Jiangxi Copper rallied 4.2 percent to 45.32 yuan. Zijin Mining added 4.5 percent to 10.31 yuan. Baoshan Iron & Steel Co., China’s biggest publicly traded steelmaker, rose 0.3 percent to 7.34 yuan.
Investors should reduce their weighting of commodity stocks in mid-November to avoid the risk of government policy tightening, Essence Securities Co. said. Tighter credit may happen at any time when inflation accelerates to more than 4 percent, analyst Fan Yan wrote in a report today.

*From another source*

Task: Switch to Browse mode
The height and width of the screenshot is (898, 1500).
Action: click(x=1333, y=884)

The Fed’s bond purchase plan will further drive the rally for global stocks and push commodity prices “higher and higher,” said Templeton Asset Management Ltd.’s Mark Mobius.
“We could have an optimistic scenario for quite some time,” Mobius, who oversees about $34 billion, said in a telephone interview from Beijing yesterday. “Commodities are the big area for us. We are great believers in higher commodity prices and therefore are investing in commodity companies.”

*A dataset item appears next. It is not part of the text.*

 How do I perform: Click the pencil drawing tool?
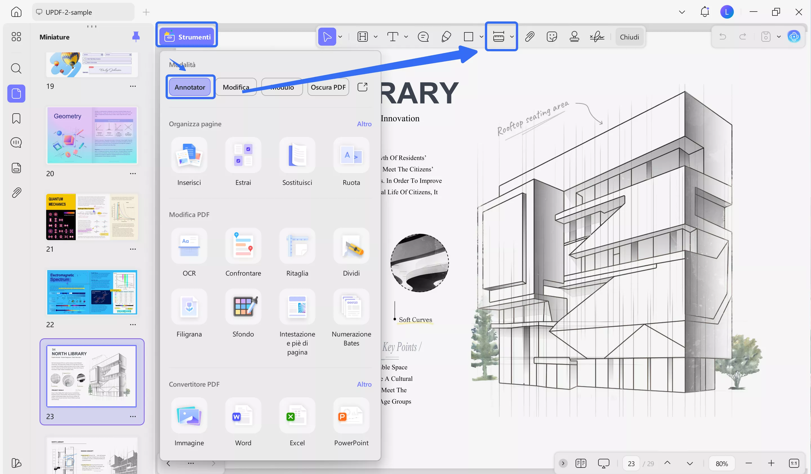(x=446, y=37)
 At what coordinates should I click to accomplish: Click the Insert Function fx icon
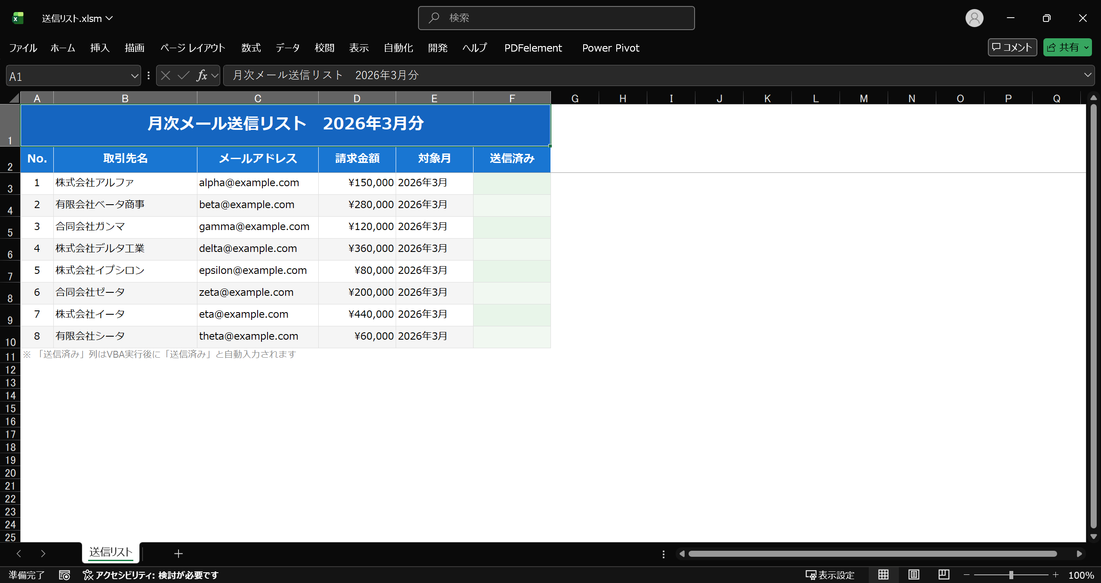[202, 76]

Mobius said he’s “very bullish” on China as the country has “no big problems.” Even though stock valuations are not as attractive as last year they are “not out of sight” and Templeton funds are buying companies that are expanding in the nation’s less developed regions, particularly consumer companies.
“It’s not as easy as it was but we’re still buying and finding opportunities,” he said.
Demand is so strong in China that Mobius is now looking at airline stocks, an industry that he said he normally “wouldn’t touch” because of low profit margins.
The central bank unexpectedly raised benchmark lending and deposit rates on Oct. 19, two days before official data showed inflation had accelerated to the fastest pace in 23 months.
China should return to a “normalized” monetary policy as quantitative easing in the U.S. pumps cash into the world’s fastest-growing major economy and fuels price risks, the central bank’s research head said.
The stance adopted to counter the financial crisis has completed its “mission,” Zhang Jianhua said at a forum in Beijing today. The nation faces inflation risks and “huge pressure” on asset prices, Zhang said.
Citic Securities led gains for brokerages, rising 0.9 percent to 16.26 yuan. Citic said October net income was 517 million yuan ($77.7 million) on revenue of 1.02 billion yuan, without giving comparative figures. Everbright Securities, the nation’s fifth-largest brokerage, gained 2.1 percent to 18.67 yuan. The company said October net income was 279.9 million yuan on revenue of 539.8 million yuan.